Download the latest version of Spark from github and build with sbt:
git clone git@github.com:apache/incubator-spark.git spark
cd spark
export SPARK_HADOOP_VERSION=2.0.0-mr1-cdh4.3.0
sbt/sbt assembly
We want to be able to build our Spark app with this locally-built version of Spark as a dependency. Install this new Spark JAR in your local Maven repository:
mvn install:install-file \
-Dfile=assembly/target/scala-2.10/spark-assembly-0.9.0-incubating-SNAPSHOT-hadoop2.0.0-mr1-cdh4.3.0.jar \
-DgroupId=org.apache.spark -DartifactId=spark-all -Dversion=local -Dpackaging=jar
The POM file for the project references this dependency.
Build with Maven:
mvn clean package
Get the classpath that Maven uses to build and add that to your classpath when running the JAR.
mvn dependency:build-classpath
This will print out a bunch of stuff. Set that huge bunch of stuff to an environment variable:
export SPARKCP=/Users/clint/.m2/repository/org/scala-lang/...
Spark itself uses Avro 1.7.4, but we need 1.7.5 for Kiji, so I had to add my Avro 1.7.5 JAR to the
beginning of my classpath as well.
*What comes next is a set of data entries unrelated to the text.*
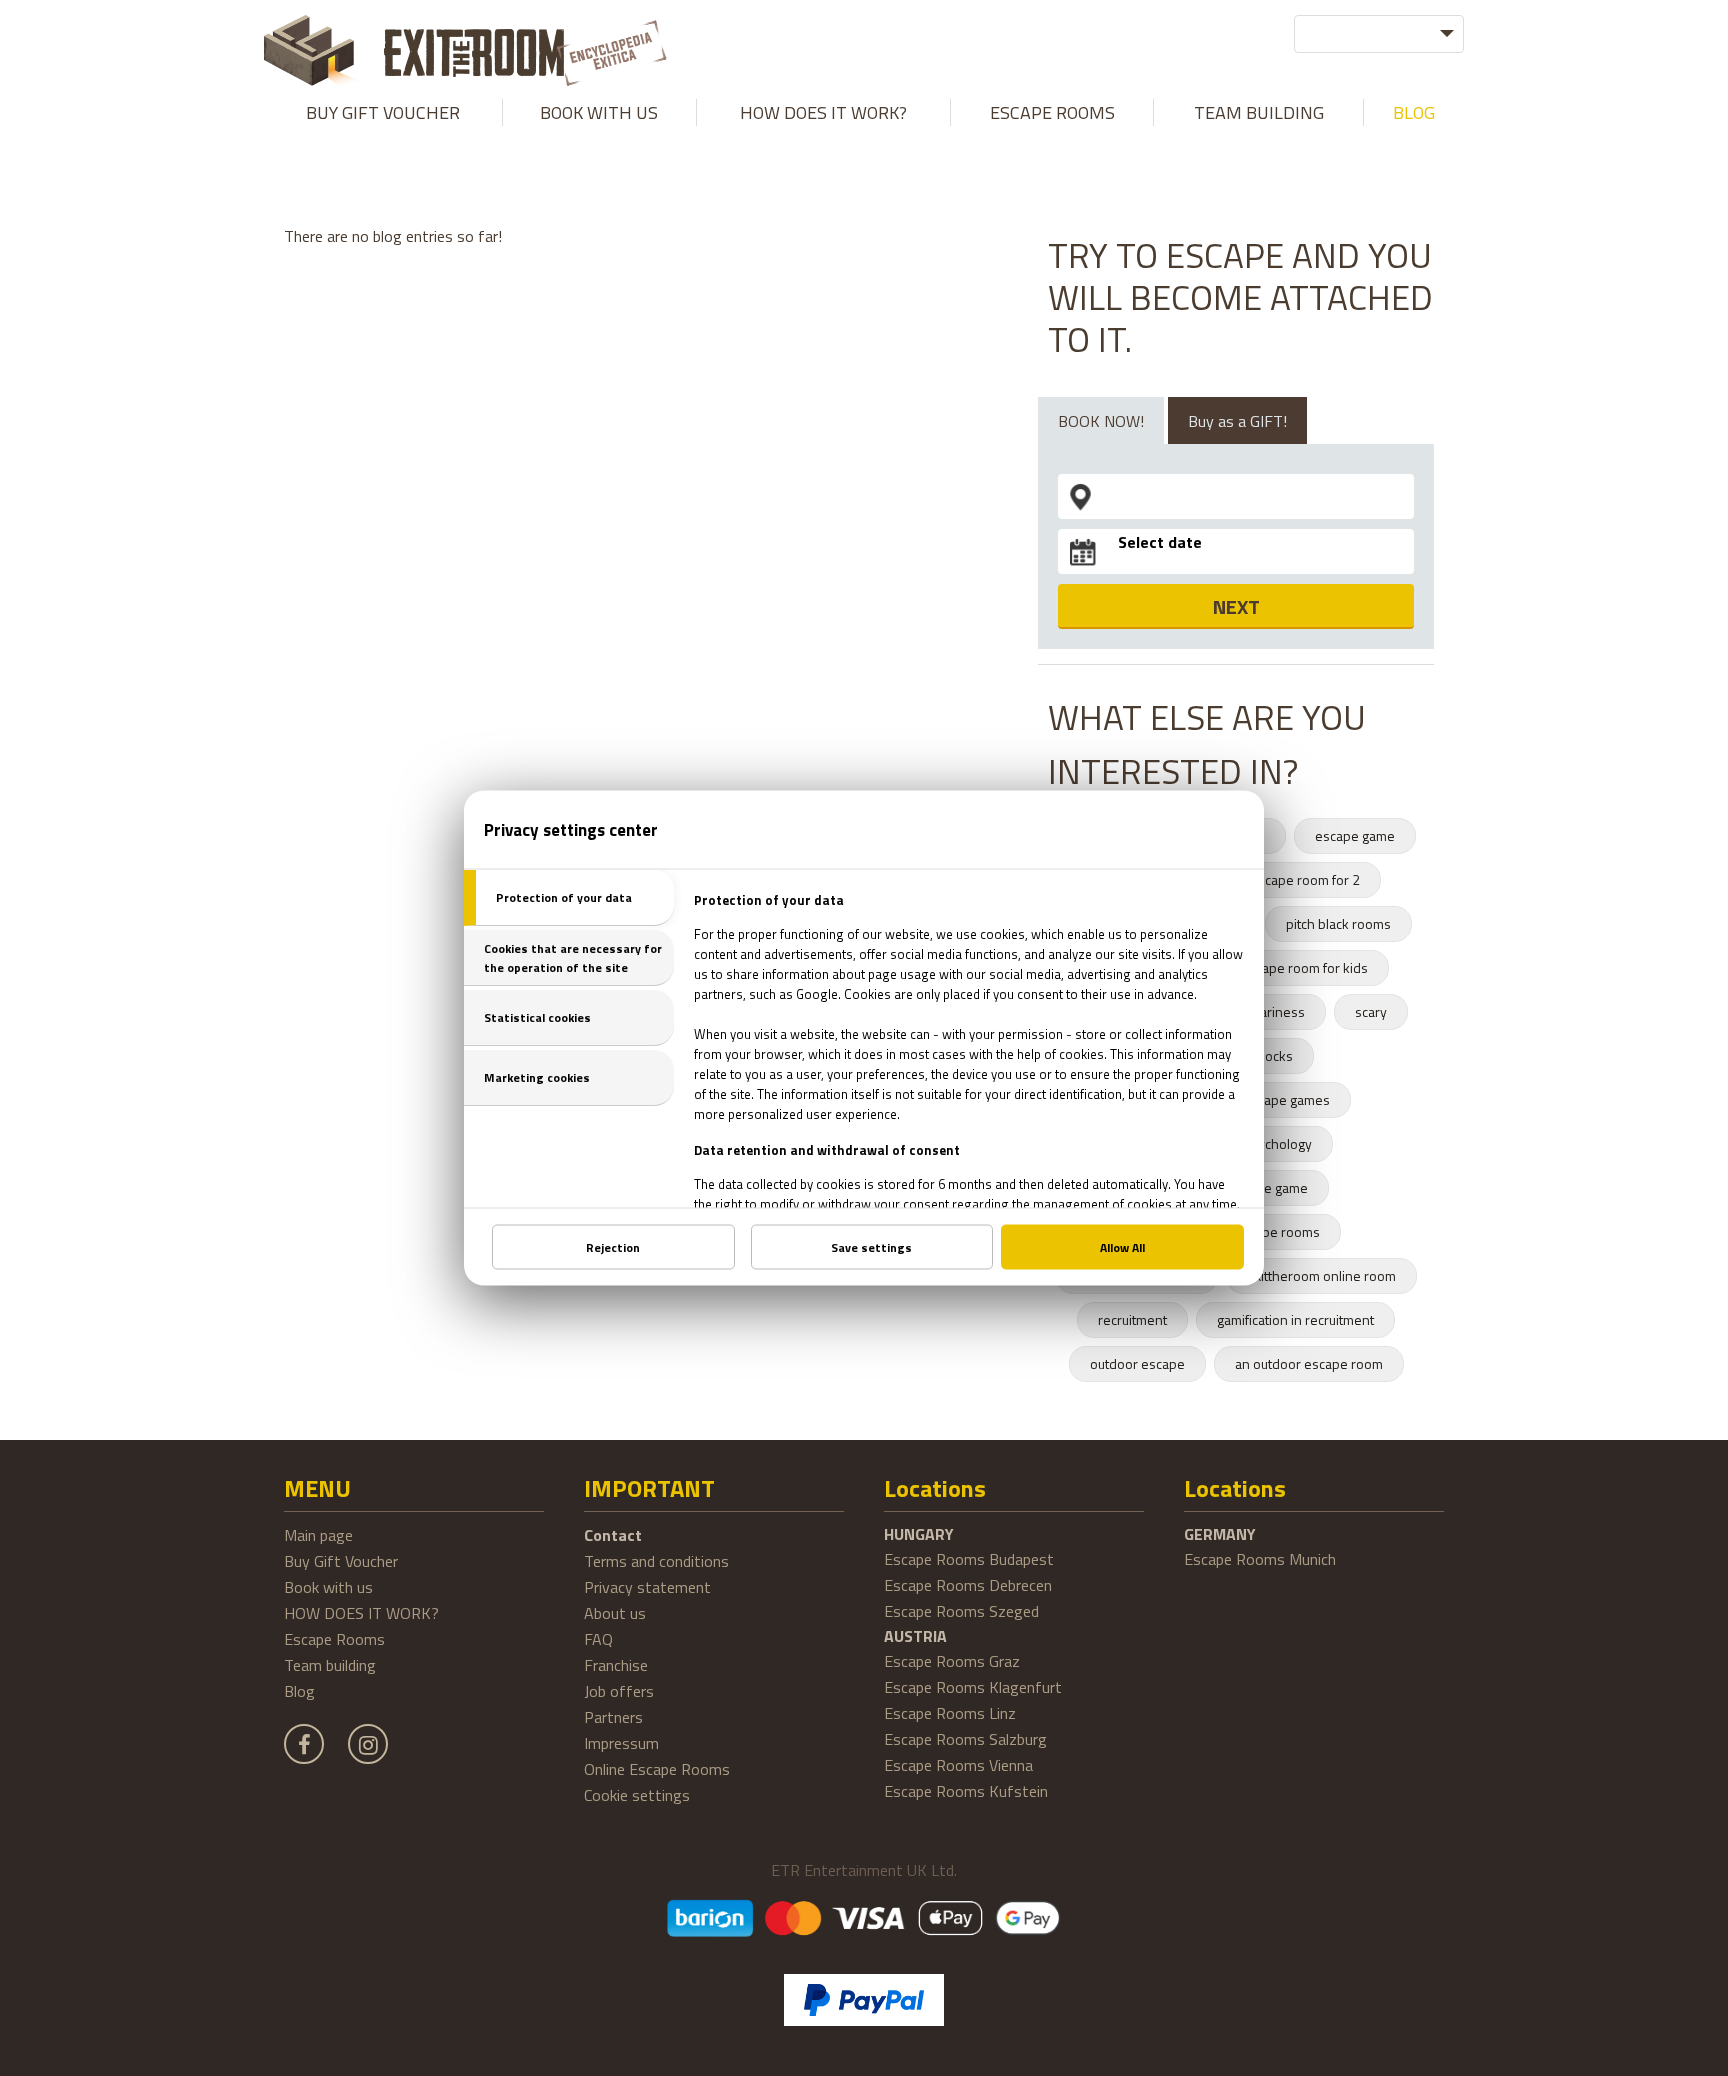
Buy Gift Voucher (383, 112)
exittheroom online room (1321, 1275)
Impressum (621, 1743)
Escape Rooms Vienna (958, 1765)
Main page (318, 1535)
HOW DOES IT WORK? (823, 112)
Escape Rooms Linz (950, 1713)
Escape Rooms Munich (1260, 1559)
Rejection (613, 1247)
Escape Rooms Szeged (961, 1611)
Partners (613, 1717)
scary (1371, 1011)
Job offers (619, 1691)
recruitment (1132, 1319)
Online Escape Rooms (657, 1769)
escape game (1355, 835)
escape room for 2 (1305, 879)
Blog (1414, 112)
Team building (1259, 112)
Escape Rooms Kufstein (966, 1791)
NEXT (1236, 606)
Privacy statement (647, 1587)
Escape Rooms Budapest (969, 1559)
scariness (1276, 1011)
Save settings (871, 1247)
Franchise (616, 1665)
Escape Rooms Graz (952, 1661)
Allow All (1122, 1247)
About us (615, 1613)
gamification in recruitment (1295, 1319)
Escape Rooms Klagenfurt (973, 1687)
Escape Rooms (1052, 112)
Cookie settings (637, 1795)
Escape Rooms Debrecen (968, 1585)
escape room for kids (1304, 967)
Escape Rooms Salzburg (965, 1739)
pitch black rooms (1338, 923)
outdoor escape (1137, 1363)
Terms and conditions (656, 1561)
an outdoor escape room (1309, 1363)
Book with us (599, 112)
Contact (613, 1535)
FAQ (598, 1639)
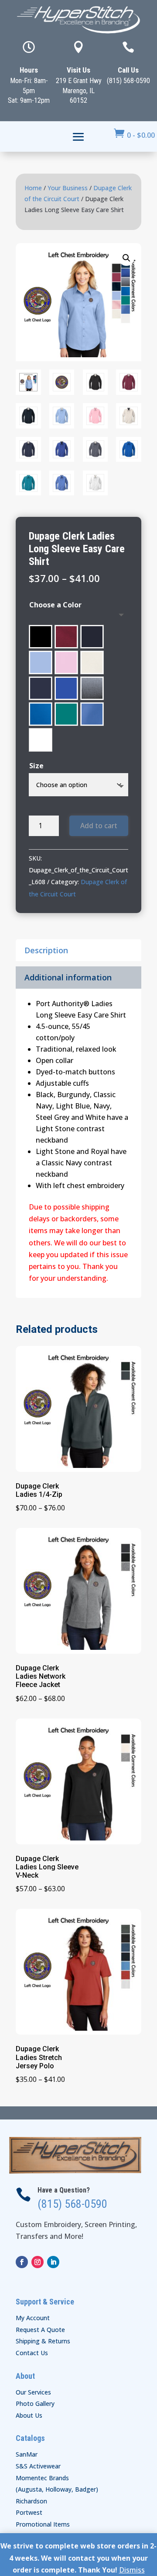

Finally, we need to put $HADOOP_CONF_DIR
on the classpath so that we can grab all of the Bento Box
configuration settings.
export SPARKCP=$HADOOP_CONF_DIR:/Users/clint/.m2/repository/org/apache/avro/avro/1.7.5/avro-1.7.5.jar:$SPARKCP
Now you can run the main class using the JAR file in target
:
java -cp target/KijiSpark-0.1-SNAPSHOT.jar:$SPARKCP org.kiji.spark.App --host local
Woo hoo!